Labour's nominations include several figures who combine policy expertise on specific issues with a reputation for critical independence, in effect choosing party supporters with profiles similar to those of cross-bench peers with policy expertise. That they are unlikely to always put the party whip first, particularly on their key issues, but this may both signal a greater confidence about pluralism, and might indeed strengthen their voice and value to the party.

Ruth Lister is one of Britain's leading academic experts on poverty has also contributed enormously to civic activism on poverty, inequality and feminism, as a former director of the Child Poverty Action Group, and particularly in championing the participation of those with experience of poverty in anti-poverty campaigns. She has often been engaged in poverty debates inside and outside the party - having been a member of the Fabian Life Chances Commission which published 'Narrowing the Gap' in 2006, and the Commission for Social Justice set up by John Smith - but probably can not be counted as one of life's New Labour loyalists.
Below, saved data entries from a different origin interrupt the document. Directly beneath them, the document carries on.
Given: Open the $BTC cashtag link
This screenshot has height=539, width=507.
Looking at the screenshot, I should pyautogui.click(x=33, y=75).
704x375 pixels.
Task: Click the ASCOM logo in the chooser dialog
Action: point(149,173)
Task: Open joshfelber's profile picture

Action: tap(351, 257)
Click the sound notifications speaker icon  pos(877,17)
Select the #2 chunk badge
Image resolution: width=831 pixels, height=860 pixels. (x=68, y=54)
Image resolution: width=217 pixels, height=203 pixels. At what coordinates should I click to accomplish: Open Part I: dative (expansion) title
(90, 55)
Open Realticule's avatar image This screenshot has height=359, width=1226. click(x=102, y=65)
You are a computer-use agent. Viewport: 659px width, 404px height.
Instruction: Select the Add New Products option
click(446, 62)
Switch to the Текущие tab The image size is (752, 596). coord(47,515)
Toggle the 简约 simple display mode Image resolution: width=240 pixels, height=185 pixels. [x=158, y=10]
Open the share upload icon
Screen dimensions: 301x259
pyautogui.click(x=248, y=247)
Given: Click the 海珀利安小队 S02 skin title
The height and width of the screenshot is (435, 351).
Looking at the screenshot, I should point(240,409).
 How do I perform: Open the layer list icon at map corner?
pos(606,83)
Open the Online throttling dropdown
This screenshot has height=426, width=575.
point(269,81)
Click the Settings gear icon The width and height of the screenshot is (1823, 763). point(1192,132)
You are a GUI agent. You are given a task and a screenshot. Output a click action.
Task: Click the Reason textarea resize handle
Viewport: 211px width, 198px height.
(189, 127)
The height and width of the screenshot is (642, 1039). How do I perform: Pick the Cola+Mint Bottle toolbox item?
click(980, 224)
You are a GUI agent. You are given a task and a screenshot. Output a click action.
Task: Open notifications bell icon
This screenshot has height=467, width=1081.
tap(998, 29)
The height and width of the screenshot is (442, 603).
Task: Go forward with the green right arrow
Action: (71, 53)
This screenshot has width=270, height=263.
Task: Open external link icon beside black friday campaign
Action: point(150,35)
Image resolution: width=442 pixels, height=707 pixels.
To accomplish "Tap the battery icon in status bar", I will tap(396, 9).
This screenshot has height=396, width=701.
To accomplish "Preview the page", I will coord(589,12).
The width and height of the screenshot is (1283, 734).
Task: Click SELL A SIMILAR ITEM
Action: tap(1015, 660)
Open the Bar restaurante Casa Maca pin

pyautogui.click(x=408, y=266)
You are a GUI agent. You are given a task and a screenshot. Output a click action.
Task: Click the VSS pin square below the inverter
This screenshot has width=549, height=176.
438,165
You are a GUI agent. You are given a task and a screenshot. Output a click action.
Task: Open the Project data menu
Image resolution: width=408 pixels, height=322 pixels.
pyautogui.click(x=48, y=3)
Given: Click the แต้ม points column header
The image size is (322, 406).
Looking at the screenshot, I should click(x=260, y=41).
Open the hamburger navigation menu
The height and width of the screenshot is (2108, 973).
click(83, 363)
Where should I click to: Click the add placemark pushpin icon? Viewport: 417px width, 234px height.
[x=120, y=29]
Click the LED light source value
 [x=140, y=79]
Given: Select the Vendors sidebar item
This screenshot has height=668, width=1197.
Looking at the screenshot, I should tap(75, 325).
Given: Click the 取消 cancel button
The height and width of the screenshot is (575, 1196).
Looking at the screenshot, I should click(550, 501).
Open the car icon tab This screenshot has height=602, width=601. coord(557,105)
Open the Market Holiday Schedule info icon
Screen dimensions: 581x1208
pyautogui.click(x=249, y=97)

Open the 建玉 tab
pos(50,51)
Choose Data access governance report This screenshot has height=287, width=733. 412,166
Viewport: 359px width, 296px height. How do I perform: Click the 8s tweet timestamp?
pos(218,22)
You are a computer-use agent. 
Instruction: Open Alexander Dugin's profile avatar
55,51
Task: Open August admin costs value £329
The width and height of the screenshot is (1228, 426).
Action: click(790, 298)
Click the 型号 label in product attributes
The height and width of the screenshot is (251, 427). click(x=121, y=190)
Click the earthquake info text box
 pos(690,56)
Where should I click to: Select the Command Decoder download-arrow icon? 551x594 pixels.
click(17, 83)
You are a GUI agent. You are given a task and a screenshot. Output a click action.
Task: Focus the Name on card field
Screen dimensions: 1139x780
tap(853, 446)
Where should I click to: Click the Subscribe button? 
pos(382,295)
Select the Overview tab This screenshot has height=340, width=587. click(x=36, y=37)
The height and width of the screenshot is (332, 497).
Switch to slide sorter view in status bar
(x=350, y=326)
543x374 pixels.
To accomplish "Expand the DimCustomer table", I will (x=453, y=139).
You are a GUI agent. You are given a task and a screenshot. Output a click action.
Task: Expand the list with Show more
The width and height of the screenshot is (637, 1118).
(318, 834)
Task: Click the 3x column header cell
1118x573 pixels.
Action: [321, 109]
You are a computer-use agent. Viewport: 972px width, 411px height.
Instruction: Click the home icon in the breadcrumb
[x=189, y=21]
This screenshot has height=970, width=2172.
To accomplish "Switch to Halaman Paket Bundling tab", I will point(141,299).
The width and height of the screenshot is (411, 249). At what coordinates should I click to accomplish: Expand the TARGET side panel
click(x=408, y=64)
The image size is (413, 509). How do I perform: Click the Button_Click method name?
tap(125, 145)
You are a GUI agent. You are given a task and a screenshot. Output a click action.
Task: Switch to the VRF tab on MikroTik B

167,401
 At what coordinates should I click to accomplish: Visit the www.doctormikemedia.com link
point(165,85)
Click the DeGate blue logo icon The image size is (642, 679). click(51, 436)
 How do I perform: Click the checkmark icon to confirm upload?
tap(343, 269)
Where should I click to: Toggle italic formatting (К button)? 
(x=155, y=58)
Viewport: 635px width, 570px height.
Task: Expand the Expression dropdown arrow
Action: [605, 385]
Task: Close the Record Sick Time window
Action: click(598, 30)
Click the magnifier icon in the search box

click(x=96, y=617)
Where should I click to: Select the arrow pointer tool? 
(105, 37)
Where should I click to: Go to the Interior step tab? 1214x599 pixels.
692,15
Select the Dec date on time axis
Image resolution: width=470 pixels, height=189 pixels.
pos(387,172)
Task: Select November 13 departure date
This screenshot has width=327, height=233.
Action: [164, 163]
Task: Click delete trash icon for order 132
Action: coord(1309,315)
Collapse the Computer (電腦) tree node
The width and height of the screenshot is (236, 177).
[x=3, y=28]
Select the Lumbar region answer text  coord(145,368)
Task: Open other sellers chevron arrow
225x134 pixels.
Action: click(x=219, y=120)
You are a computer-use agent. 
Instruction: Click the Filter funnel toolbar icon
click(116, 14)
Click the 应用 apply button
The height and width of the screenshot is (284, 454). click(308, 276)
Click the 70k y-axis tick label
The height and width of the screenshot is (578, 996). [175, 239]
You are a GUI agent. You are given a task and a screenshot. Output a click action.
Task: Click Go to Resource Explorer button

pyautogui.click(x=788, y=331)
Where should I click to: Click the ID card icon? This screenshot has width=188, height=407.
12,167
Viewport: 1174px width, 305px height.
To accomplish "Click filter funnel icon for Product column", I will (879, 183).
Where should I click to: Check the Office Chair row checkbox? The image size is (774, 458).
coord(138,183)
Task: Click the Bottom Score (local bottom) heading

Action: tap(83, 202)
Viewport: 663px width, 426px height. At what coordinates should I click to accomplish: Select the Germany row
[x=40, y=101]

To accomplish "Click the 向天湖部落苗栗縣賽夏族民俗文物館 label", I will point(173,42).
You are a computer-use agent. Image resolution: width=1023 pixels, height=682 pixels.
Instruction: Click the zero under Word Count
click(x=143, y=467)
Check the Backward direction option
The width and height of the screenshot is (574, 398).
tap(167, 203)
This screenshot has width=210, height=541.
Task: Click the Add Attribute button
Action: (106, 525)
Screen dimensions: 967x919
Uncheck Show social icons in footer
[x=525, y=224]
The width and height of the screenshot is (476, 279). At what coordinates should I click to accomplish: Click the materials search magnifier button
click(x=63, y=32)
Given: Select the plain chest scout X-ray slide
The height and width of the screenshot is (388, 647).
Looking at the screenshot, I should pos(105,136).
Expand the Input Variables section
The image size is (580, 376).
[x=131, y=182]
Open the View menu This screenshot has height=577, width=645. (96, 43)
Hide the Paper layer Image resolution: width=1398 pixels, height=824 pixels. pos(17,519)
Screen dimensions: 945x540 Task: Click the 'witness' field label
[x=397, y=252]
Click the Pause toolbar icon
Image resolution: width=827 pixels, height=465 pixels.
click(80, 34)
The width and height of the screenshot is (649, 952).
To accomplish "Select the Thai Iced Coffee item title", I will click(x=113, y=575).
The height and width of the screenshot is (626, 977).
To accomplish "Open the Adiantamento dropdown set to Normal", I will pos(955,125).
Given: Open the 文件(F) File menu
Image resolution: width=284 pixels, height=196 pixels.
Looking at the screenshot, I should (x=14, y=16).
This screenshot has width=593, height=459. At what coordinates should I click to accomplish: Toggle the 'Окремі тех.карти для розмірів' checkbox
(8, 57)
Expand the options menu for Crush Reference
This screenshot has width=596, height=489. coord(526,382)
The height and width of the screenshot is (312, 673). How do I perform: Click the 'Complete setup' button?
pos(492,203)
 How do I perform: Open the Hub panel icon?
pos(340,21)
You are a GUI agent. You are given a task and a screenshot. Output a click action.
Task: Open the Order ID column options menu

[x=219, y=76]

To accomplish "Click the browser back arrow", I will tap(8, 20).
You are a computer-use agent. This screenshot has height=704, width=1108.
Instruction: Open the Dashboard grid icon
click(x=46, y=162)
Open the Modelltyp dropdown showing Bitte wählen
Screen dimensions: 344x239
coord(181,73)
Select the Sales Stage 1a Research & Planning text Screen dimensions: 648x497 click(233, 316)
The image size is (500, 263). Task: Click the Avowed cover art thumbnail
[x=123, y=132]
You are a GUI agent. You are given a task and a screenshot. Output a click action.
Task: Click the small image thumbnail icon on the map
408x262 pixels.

Maurice Glasman has been a key academic and activist voice with London Citizens. Glasman's "blue Labour" civic communitarianism presents some important left-conservative challenges to liberal-left thinking inside and outside Labour, but again suggests a confidence about pluralism as well as an interest in bottom-up activism and organising.

The Guardian environment blog was highly enthused by the appointment of climate change expert and campaigner Bryony Worthington, capturing how she is highly rated within environmental circles, while perhaps being relatively little known in the political world before this.

Joan Bakewell does have a very high public profile - though not as a hyper-partisan - and her appointment will enable her to build on her role advocating for older people under the last government. (Next Left's modest suggestion is that Bakewell's appointment should also mark a moratorium on pieces repeating the excessively well-worn "thinking man's crumpet" phrase).

So it is a fairly imaginative peers' list, which does something to increase its legitimacy. The Tory list includes Michael Grade, while the party also nominated General Dannett, who has chosen to sit as a crossbencher.

Perhaps what we should be looking for - with the move to an elected upper house during the Parliament - is how to create an institutional culture where the parties do try to involve and put up for election party supporters with external experience and expertise, to avoid it simply recruiting an almost identical sociological group to those in the Commons.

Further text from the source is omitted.